Source records

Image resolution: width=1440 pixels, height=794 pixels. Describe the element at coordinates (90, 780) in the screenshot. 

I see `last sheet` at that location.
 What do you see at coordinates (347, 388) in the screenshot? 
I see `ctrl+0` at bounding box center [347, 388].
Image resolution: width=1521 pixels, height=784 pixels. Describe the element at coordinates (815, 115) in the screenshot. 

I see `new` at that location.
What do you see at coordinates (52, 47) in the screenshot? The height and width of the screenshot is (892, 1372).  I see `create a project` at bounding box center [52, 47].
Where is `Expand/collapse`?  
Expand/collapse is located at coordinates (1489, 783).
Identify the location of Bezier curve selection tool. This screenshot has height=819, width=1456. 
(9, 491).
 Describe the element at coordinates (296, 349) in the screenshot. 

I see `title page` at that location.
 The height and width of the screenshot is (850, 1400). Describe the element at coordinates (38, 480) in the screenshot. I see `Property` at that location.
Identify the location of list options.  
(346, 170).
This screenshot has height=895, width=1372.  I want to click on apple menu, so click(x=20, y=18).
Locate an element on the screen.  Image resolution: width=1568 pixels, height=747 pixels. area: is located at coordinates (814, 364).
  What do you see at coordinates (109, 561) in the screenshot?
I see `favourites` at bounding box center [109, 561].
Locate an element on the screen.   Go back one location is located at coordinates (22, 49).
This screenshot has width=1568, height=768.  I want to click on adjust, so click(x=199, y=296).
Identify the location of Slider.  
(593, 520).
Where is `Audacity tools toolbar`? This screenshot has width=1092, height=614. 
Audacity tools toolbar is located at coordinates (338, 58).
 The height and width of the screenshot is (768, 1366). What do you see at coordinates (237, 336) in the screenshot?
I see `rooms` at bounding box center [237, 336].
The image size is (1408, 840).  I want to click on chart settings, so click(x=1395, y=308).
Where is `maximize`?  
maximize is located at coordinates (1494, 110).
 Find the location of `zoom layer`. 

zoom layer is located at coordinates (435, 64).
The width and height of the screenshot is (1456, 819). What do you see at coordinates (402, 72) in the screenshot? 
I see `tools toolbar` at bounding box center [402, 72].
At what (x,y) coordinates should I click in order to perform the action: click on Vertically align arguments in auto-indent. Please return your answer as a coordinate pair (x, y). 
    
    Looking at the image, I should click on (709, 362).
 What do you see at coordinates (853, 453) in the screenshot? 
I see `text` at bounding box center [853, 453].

> _YOUR OBJECTIVE_:
In the listing, from its first line through the line containing "What do you see at coordinates (52, 47)", swap "Describe" for "Explain" and give those lines again with nothing else changed.

> _FULL OUTPUT_:
Image resolution: width=1440 pixels, height=794 pixels. Explain the element at coordinates (90, 780) in the screenshot. 

I see `last sheet` at that location.
 What do you see at coordinates (347, 388) in the screenshot? 
I see `ctrl+0` at bounding box center [347, 388].
Image resolution: width=1521 pixels, height=784 pixels. Explain the element at coordinates (815, 115) in the screenshot. 

I see `new` at that location.
What do you see at coordinates (52, 47) in the screenshot? The height and width of the screenshot is (892, 1372).  I see `create a project` at bounding box center [52, 47].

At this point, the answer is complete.